> _Data under study_:
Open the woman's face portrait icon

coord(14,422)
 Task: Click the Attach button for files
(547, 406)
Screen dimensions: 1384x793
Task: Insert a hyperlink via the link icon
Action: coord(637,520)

> _Exercise aim_:
Starting with the first record, copy everything through the final one exactly.

> _Task solution_:
Open the woman's face portrait icon

coord(14,422)
 Task: Click the Attach button for files
(547, 406)
Screen dimensions: 1384x793
Task: Insert a hyperlink via the link icon
Action: coord(637,520)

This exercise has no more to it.